Shown in Figure 7, upon depletion of the bitumen formation, the solvent remaining inside the formation can be cooled, drained to the bottom of the well, and recovered from the well for future reuse.

As is seen from above, important advantages of this process include the following:

1) Production costs will be significantly lower than traditional CSS or SAGD processes.

Because there is no added water, the water doesn't have be lifted to surface, cleaned, and reused or disposed. Likewise, there is no need to vapourize water for the steam injection into the reservoir.

2) The environmental impact of the operation will be much lower than traditional CSS or SAGD since there is no heavy water usage.

3) Using and cycling a contained heated fluid can maintain the well bore at very low pressures. This feature allows recovery of deposits which are very close to the surface and too complicated or even dangerous (in terms of potential steam release to the surface) for SAGD or CSS processes. The amount of resources suitable for this specific technology is huge in the Athabasca region alone, and is almost unexplored internationally.

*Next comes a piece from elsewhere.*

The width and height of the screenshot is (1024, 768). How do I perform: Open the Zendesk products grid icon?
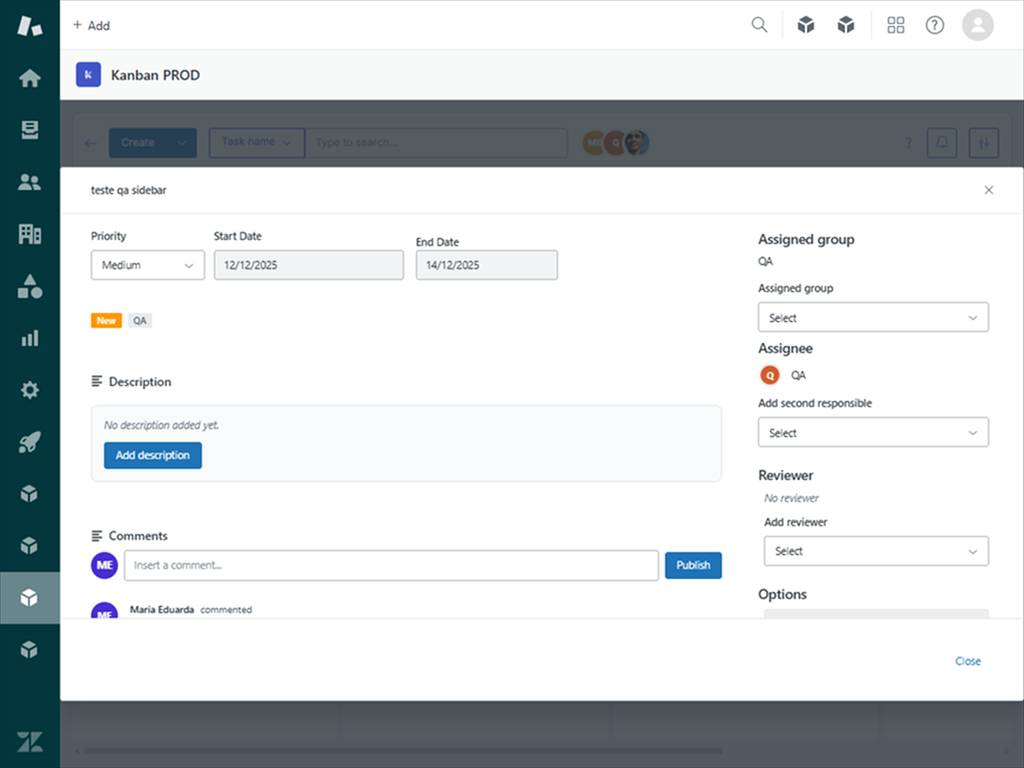coord(895,24)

4) The process described above can be equipped with additional machinery and equipment used in the enhanced oil recovery such as an oil treating facility, water treating facility, heaters, oil storage, power generating and pumping equipment known in the art. As many changes therefore may be made to the preferred embodiment of the invention without departing from the scope thereof. It is considered that all matter contained herein be considered illustrative of the invention and not in a limiting sense.